Ekim 16, 2025 - 21:52
 0
Geçmişin Yankısı

Ve bazen, aşkı bitiren şey bir ihanet değil; geçmişin kalpte yankılanan sesi olurdu. Bir taraf değişmişken, diğer taraf hâlâ aynı noktada duruyorsa… zaman bile bazen iyileştiremezdi.

***Akşamın Eşiğinde;

Güneş batmaya yüz tutmuştu. Perdelerin arasından sızan solgun ışık, salonun içine uzun gölgeler düşürüyordu. Mert, pencerenin önünde ayakta duruyor, ellerini sımsıkı kenetlemişti. Sanki ellerini bıraktığında tüm kelimeler dökülüp yere dağılacak, bir daha toplanamayacaktı.

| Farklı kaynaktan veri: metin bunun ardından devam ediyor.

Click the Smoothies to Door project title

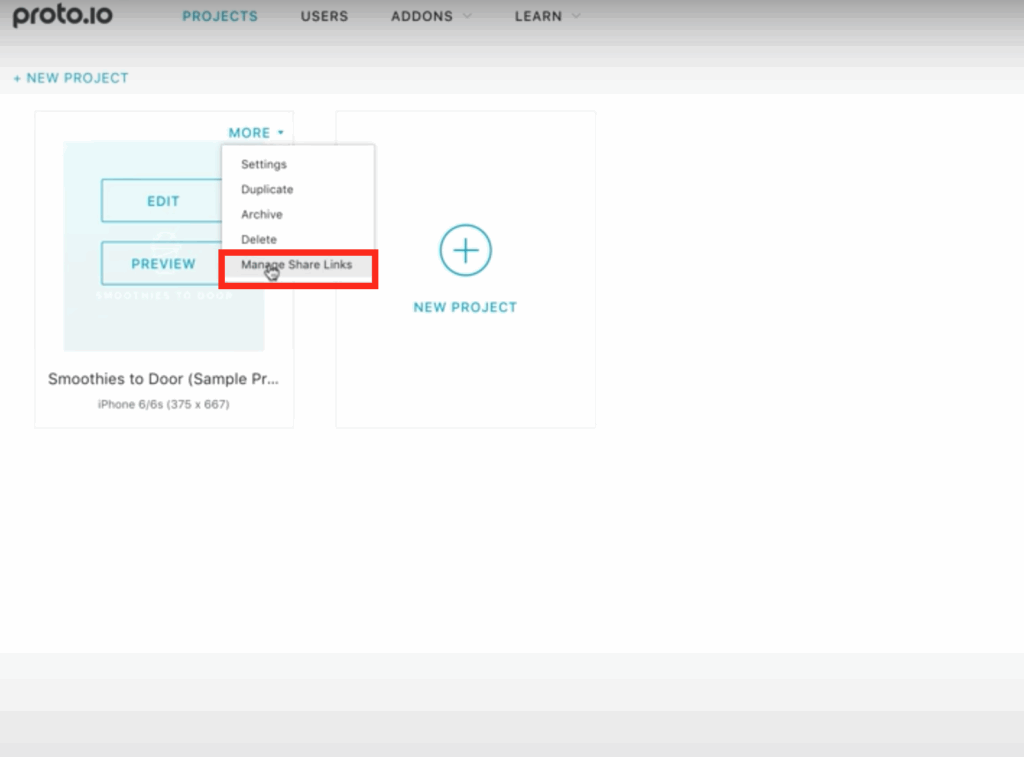(x=163, y=379)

Zeynep, kanepeye oturmuş, elindeki kahve fincanını sessizce çeviriyordu. Gözleri Mert’in üzerinde ama zihni çok daha gerilerdeydi. O günü unutmak istese de, bazen bir kelime, bazen bir sessizlik, her şeyi yeniden canlandırıyordu.

Mert derin bir nefes aldı. “Zeynep,” dedi titrek bir sesle. “Ben artık o adam değilim, daha iyi bir insan, daha iyi bir eş olmaya çalışıyorum”

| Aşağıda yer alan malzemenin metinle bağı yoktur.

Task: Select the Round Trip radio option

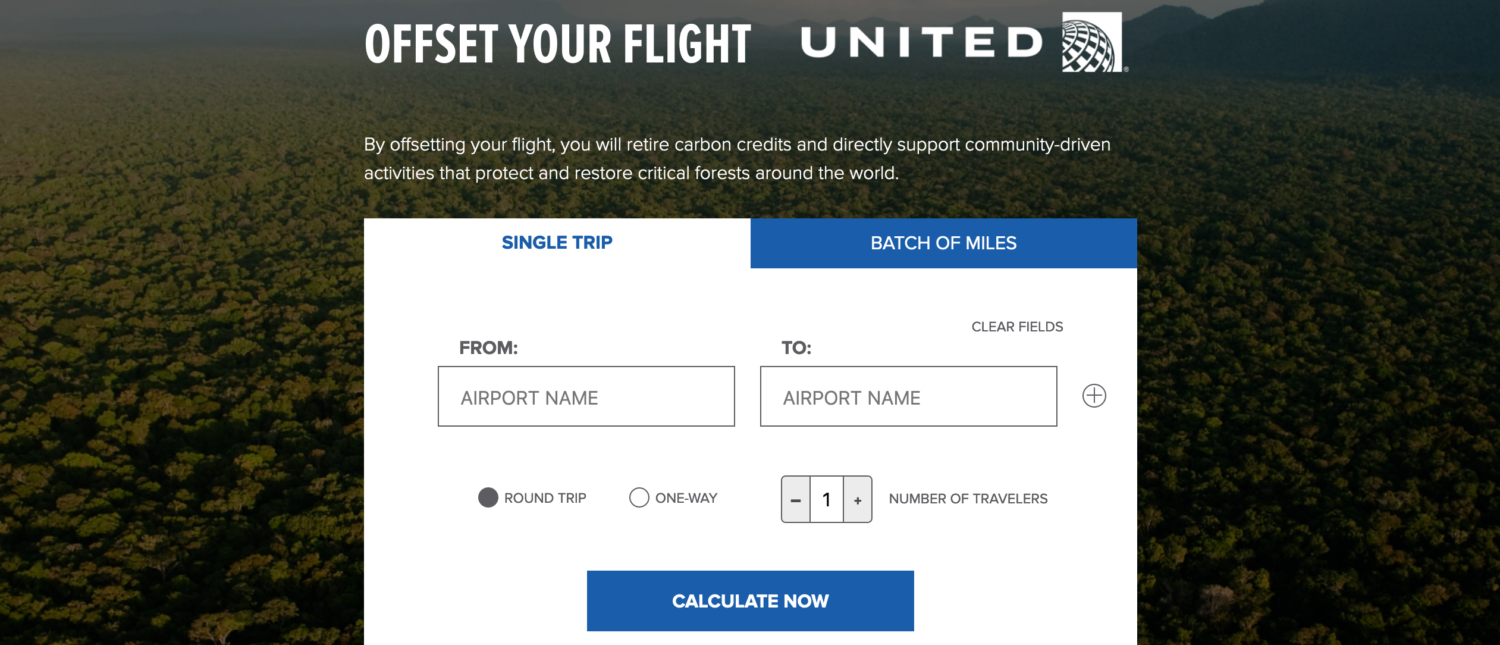Action: click(488, 497)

Zeynep başını kaldırdı. Bakışlarında ne öfke ne de tam bir sıcaklık vardı; yalnızca yorgunluk… ağır bir yorgunluk. “Biliyorum,” dedi sessizce. “Değiştiğini görüyorum.”

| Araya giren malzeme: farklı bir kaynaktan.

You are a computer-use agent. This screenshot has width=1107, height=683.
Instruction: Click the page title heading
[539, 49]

“Görüyorsan neden hep aynı yerden başlıyoruz?” Mert’in sesi, çaresizliğini ele veriyordu. “Ne söylesem, ne yapsam… hep eski günlere çarpıyor. Ben hatalar yaptım, evet. Ama ne kadar uğraşsam da sen o kötü anıları bırakmıyorsun.”

Zeynep kahve fincanını masaya bıraktı. “Çünkü unutmak affetmekten zor,” dedi. “Ben seni affettim belki ama bazı şeyler kalpte yankılanmaya devam ediyor. Ne yaparsam yapayım, o yankıyı susturamıyorum.”

Mert, sessizce başını eğdi. Bir duvar vardı aralarında, görünmez ama kalın. O duvarın ötesinden uzanıyor, ama Zeynep’in parmaklarına hiçbir zaman tam ulaşamıyordu.

***Gecenin Derininde;

Ev sessizdi. Zeynep yatağın kenarına oturmuş, boşluğa bakıyordu. Dışarıdan cılız bir rüzgâr sesi geliyordu; perdeler hafifçe kıpırdıyordu. Mert içeride, kanepenin üzerinde uyumadan dönüp duruyordu.

Zeynep’in zihninde o gece bir kez daha canlandı. Mert’in söylediği o cümleler, yüzüne çarpan kayıtsızlık, ardından gelen uzun sessizlik… “Ben kendime eskiyi hiçbir zaman tamamen unutturamam,” dedi kendi kendine fısıldar gibi. “Bana ne kadar iyi davranırsan davran, o günler kalbimin bir yerine mühürlendi.”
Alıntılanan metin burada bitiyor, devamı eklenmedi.